Did Richmond get hip while you weren’t looking? If you missed all of the skinny jeans, slim-fit plaid, tattoos, beards and craft breweries, then you were not paying attention. Is there a correlation between the amount of breweries, luxury apartments and historic rehabs? Maybe, but something is happening here and it has little to do with Richmond’s former designation as the Capital of the Confederacy and more to do with a vibrant and diverse culture, native-brick buildings, the James River, Virginia Commonwealth University (VCU) and a great quality of life. Millennials are flocking here and Richmond has gotten cooler (i.e. better) every year, albeit somewhat slowly.
In terms of apartments, there are several hotspots in the area that continue to be, or are becoming, destinations to live, work, shop and play, and multifamily developments are leading the way. Shockoe Bottom is booming, Manchester is coming to life, Scott’s Addition & Boulevard could become Richmond’s SOHO, Short Pump is moving into Goochland County and does not seem to be stopping anytime soon, and Chesterfield County, once you get around the cash proffers, continues to surprise.
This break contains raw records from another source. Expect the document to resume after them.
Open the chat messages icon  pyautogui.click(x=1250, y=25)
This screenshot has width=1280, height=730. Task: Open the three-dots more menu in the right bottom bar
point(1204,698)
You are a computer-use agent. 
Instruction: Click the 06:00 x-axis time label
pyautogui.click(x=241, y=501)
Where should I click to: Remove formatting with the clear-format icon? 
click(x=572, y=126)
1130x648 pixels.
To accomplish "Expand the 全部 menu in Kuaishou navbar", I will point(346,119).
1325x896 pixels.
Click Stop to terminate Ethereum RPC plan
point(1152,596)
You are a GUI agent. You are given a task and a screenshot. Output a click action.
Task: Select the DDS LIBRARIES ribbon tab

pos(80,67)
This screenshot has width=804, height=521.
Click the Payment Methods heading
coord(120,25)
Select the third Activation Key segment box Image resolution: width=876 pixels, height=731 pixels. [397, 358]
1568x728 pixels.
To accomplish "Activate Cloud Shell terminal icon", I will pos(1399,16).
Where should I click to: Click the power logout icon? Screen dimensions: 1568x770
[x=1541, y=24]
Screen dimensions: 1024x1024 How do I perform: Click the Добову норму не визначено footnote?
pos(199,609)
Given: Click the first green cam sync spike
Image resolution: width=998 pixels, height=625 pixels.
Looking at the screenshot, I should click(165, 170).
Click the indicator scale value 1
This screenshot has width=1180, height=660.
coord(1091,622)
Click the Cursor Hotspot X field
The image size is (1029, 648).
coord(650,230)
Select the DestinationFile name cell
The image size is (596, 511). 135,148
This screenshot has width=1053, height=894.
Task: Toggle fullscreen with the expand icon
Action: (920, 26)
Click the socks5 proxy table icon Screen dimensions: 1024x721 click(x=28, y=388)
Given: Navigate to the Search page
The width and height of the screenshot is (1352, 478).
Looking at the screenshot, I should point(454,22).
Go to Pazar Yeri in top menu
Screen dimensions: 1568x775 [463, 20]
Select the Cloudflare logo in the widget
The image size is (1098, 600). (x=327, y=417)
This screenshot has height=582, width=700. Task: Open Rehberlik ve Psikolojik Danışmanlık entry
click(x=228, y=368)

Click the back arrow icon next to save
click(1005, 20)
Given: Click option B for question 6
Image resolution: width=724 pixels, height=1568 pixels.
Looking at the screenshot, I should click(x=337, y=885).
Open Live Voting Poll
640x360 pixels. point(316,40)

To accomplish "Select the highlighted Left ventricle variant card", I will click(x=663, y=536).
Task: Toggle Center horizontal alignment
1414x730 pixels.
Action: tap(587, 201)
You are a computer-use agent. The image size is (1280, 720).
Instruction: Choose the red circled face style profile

Richmond has just over 70,000 units and a very stable vacancy rate of 4.5 percent. Class A product has the lowest rate at 4.3 percent. The net absorption total for 2013 was 1,541 units, but new construction only added around 1,000, according to Reis.
The Bureau of Labor Statistics reports the unemployment rate is hitting a five-year low of 5.4 percent and trending downward. This begs the question, is Richmond building enough new product to keep up with consistently high demand and job growth? It does not appear so. With market rents averaging $849 and Class A average rents just reaching $1,000 per month, there appears to be room to grow and push rents substantially when compared to nearby, secondary markets such as Hampton Roads, Raleigh and Charlotte. Richmond has never been known as “pro-development” and it takes a lot of patience and time to get new developments approved, but persistence usually pays off.
Bottoms Up
Shockoe Bottom is the place to be. With well over 1,500 rental units built in the last four years and the mayor threatening to build a new, mixed-use, baseball stadium, there has been a fever pitch of activity. The best new luxury deal in the Bottom has to be the 124 units at The Lofts at Rivers Fall. Main Street Realty just completed these and it fills in the missing tooth of Tobacco Row along the James River. This ground-up development is asking over a $1.70 in per square foot rents, about as high as it gets for Richmond.
HAVOC Lives Here
That is the slogan for the scrappy VCU basketball team and the university continues to gobble up space. The latest student housing development, The Square Apartments, is nearly completed and is quickly pre-leasing for fall 2014. This 11-story building at 900 W. Grace St. is a prime example of the need for more student housing at VCU in a limited amount of space. Several successful and pioneering developments, such as the Collegiate and 1200 West Marshall, show that growing into areas formerly considered blighted and developing high-end housing is the clear path for VCU’s expansion.
Moving to Mid-Town
The Boulevard and Scott’s Addition is one of the most intriguing areas in the city now. Once it was just some burned out buildings, a Greyhound station and The Diamond, formerly the home of the Richmond Braves, but currently the home of the Richmond Squirrels. Now many of the buildings have been rehabilitated into boutique apartments, restaurants, breweries, distilleries and art space. Now the area has a new Redskins training camp and, potentially, a massive redevelopment of The Diamond.
Other than the aptly named Boulevard, the rehab of the Interbake cookie factory into 178 apartments and retail by Rebkee Co., one of the most innovative developments currently under construction is The Preserve at Scott’s Addition. This is a redevelopment and expansion of a former Coca-Cola bottling plant into 194 units by Spy Rock Real Estate Group. Being the gateway to a bourgeoning neighborhood with at least five large historic multifamily rehabs in progress, The Preserve is not just pioneering but adding to the fabric of the fastest growing area of Mid-Town.
(Not So) Short Pump
Short Pump is moving westward with high end retail, medical office and more apartments, pushing past the Henrico County line and into Goochland County with new multifamily developments from Atack Properties and in The Notch at West Creek. The best new product, to rival the Flats at West Broad Village, would be the 420-unit Marshall Springs at Gayton West. This is The Breeden Co.’s sister to The Reflections of West Creek and the first to take advantage of the new Gayton Road extension. With its “Vegas-style” pool it will certainly be the jewel of Glen Allen.
Where are the Sales?
Only a handful of transactions have been completed in the Richmond area over the last few years, and with market fundamentals being so strong when compared to the rest of Virginia, investor interest has not appeared to wane. But, owners are still reluctant to sell. Some say it is the strong cash flows the Richmond economy provides, some say people will never pay capital gains taxes in Richmond, but as Chmura Economics & Analytics notes, “clearly a lack of dependence on federal government spending is now favoring the RVA economy.” This is a great time for investors and Millennials alike to consider coming to Richmond.